*Activity*
Please reproduce the listing in its entirety, exactly as written, but without images.

=-=-=-=-=

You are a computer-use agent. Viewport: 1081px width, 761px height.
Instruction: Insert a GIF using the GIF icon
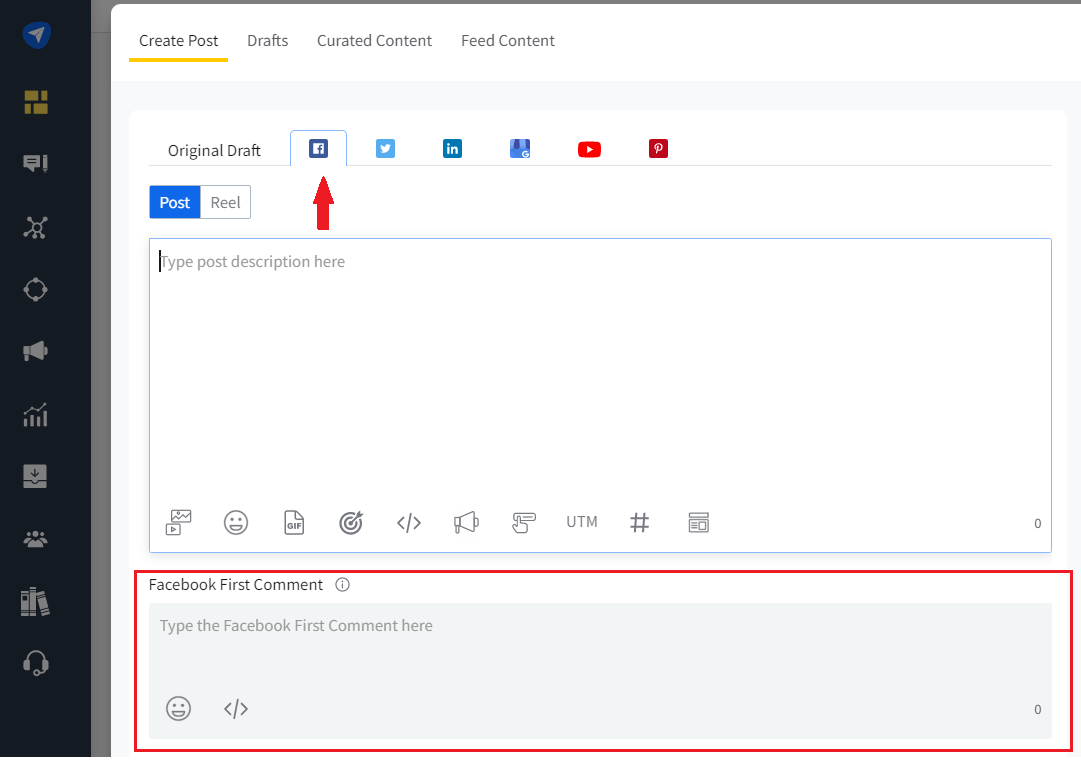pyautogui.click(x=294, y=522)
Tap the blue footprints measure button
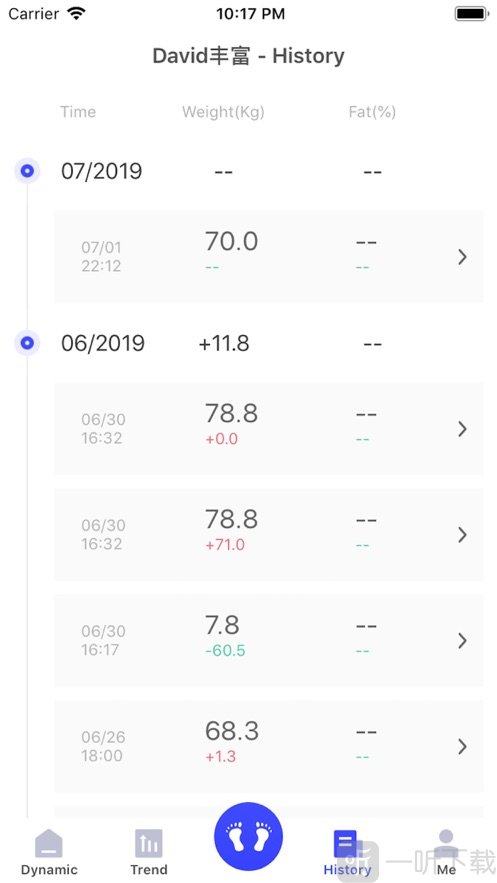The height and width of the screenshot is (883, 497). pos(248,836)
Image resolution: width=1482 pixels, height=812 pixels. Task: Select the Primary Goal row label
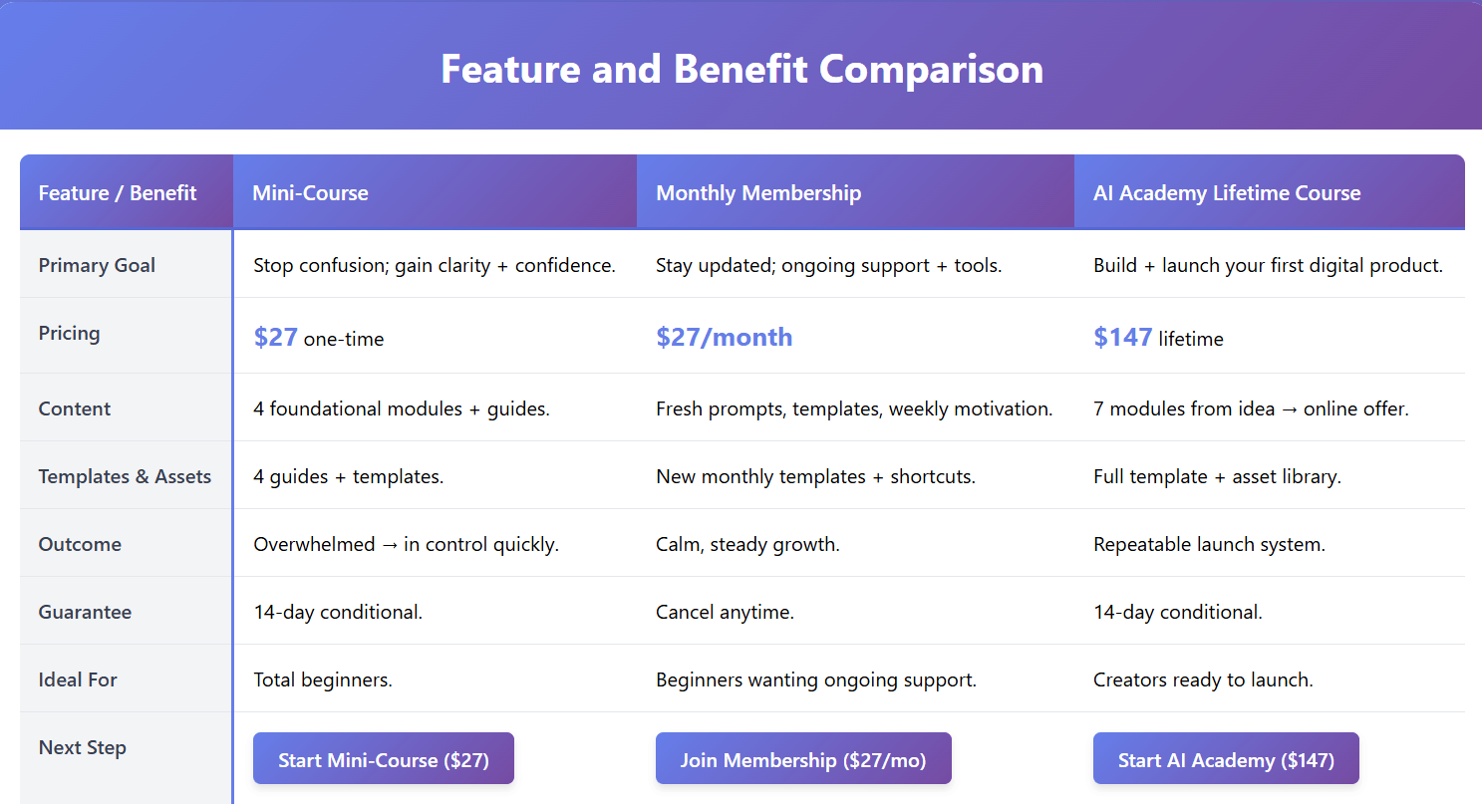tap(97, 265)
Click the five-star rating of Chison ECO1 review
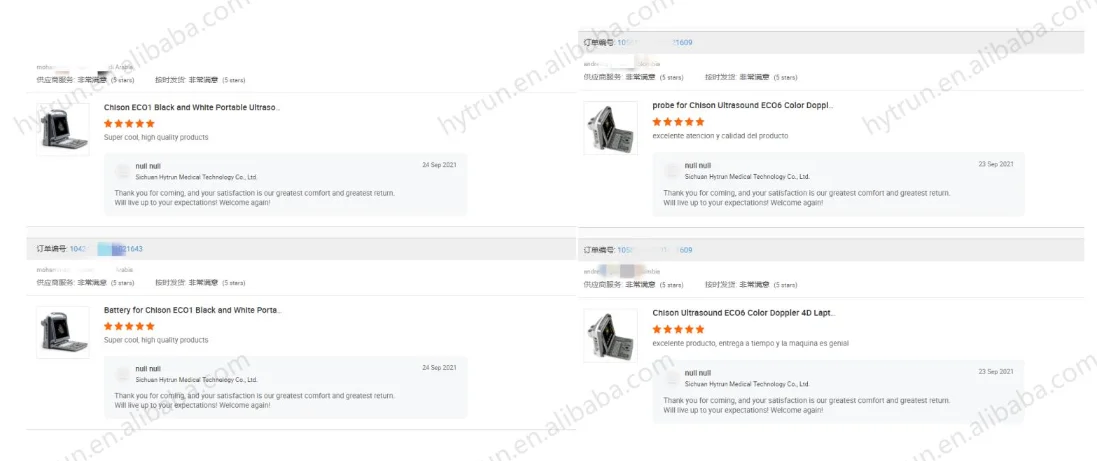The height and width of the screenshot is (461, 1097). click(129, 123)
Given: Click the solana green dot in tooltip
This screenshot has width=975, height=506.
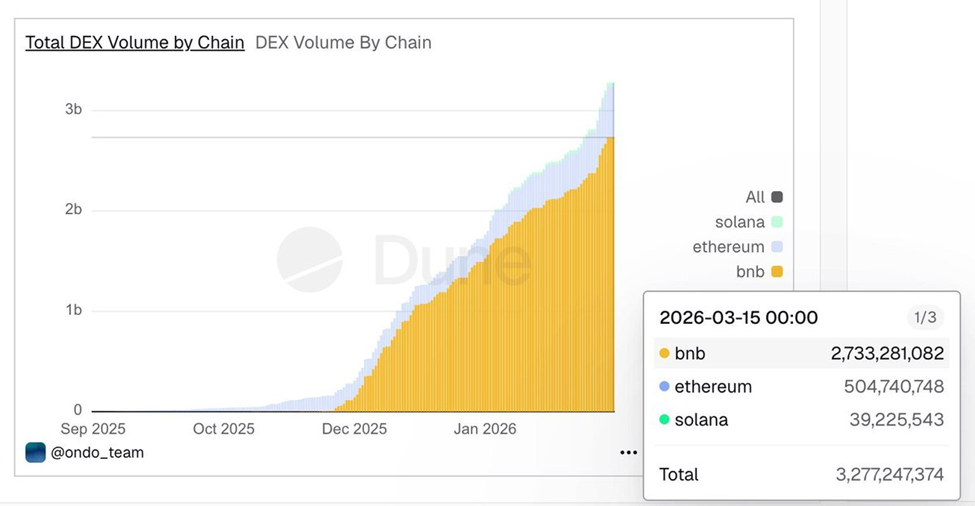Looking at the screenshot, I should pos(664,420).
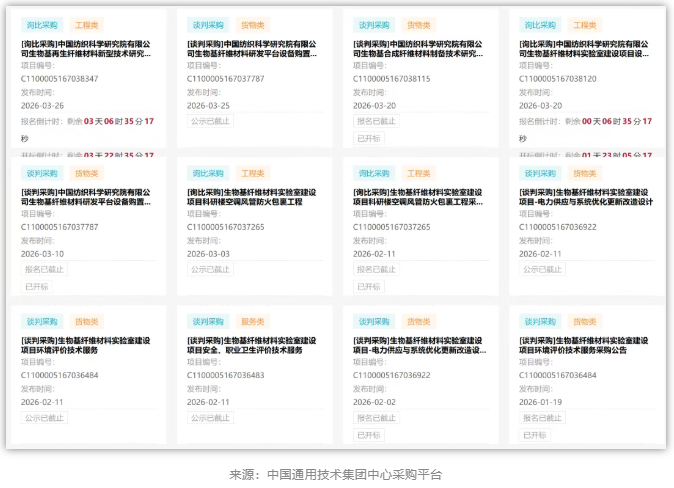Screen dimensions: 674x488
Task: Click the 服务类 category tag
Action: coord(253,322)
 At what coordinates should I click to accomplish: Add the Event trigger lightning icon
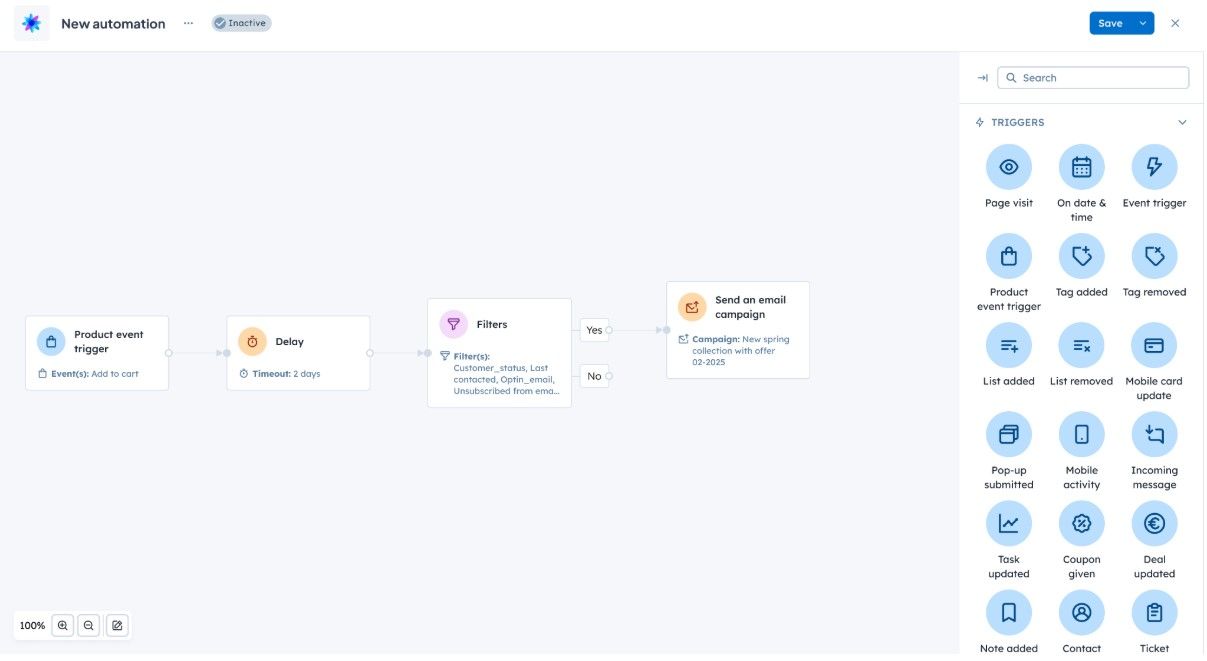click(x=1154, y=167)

=-=-=-=-=

*Task output*
You are a computer-use agent. Viewport: 1081px width, 761px height.
Instruction: Insert a GIF using the GIF icon
pyautogui.click(x=294, y=522)
Tap the blue footprints measure button
The height and width of the screenshot is (883, 497). pos(248,836)
Image resolution: width=1482 pixels, height=812 pixels. Task: Select the Primary Goal row label
tap(97, 265)
Click the five-star rating of Chison ECO1 review
The height and width of the screenshot is (461, 1097). click(129, 123)
Given: Click the solana green dot in tooltip
This screenshot has width=975, height=506.
Looking at the screenshot, I should pos(664,420).
Screen dimensions: 674x488
Task: Click the 服务类 category tag
Action: coord(253,322)
 At what coordinates should I click to accomplish: Add the Event trigger lightning icon
click(x=1154, y=167)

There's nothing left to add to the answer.